EXCERPTED TEXT:

☆ ☆ ☆

On this haugh, which was familiarly called “The Cadger’s Haugh” for generations tinkers and other itinerants pitched their tents and fought and murdered one another and Ilicit distilling of whisky also went on. About 50 years ago when James Rankine was tenant of Auchinreoch Mains he unearthed, when ploughing the fields, and illicit still and smuggler’s keg. The old still lay for years on a shelf in the Blacksmith’s shop at Milton and at Rankine’s death the little barrel or keg was secured by Walter Brommlle, Egg Merchant, Bishopbriggs, and is still believed to be in his possession.

The last tenant of Kierhill was James Stark, Cattle Dealer, who only tenanted it for a few years. The lands of Kierhill and Drumearn were added to the extensive Dyke Farm by a Mr. Harris, who was tenant of Woodburn House, and who was a gentleman farmer and superintended the cultivation of these farms till his death, when John Laird took over the farm as tenant, residing at Dyke.

☆ ☆ ☆

STORED DATA:
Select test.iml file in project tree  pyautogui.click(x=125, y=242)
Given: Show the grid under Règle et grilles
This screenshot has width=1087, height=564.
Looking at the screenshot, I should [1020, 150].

☆ ☆ ☆

AIM OF THE EXERCISE: Name every person identified by name in the text about the Cadger's Haugh and the Kierhill lands.

RESPONSE BELOW: James Rankine, Walter Brommlle, James Stark, Mr. Harris, John Laird